If someone has just woken up from a year-long coma, it would seem as if nothing has moved or changed.
Except that “We, the People” did care; except that somebody did stand up; except that the nation went through an anti-corruption movement thrice if not four times; except that the government and the opposition successfully stymied every effort to put in place a “strong and effective” Lok Pal; except that the house of the people was used to mock the wish of the people.
But there is also one key difference. Thanks to a cynical year-long smear campaign aided by pro-establishment sections of the media—and the foolhardy partisanship of India Against Corruption which turned the campaign into India Against Congress Corruption—the crusaders now stand as discredited as the crooked and the corrupt they sought to bring in line.
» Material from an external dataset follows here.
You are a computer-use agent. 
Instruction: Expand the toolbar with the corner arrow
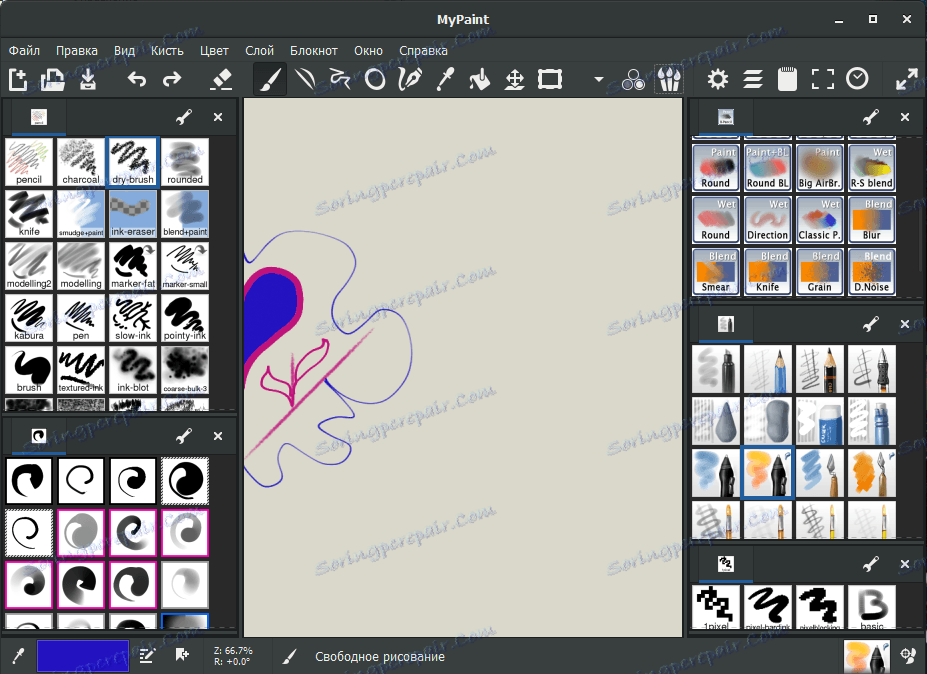coord(907,78)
And the long and tiring attempt to draft the legislation now seems to have taken the wind out of the anti-corruption sails and public interest in it, as can be evidenced by the meek reception in Bombay.
With last week’s televised theatrics by the “people’s representatives” in the Lok Sabha and the “states’ representatives” in the Rajya Sabha, a big question mark hangs over the battle against corruption. Will Anna Hazare‘s campaign ever regain the same amount of attention? Will corruption as an issue ever gain the same kind of traction? Will Lok Pal ever see the light of day? Or, is corruption as an issue dead and buried unless something truly mammoth and dramatic happens?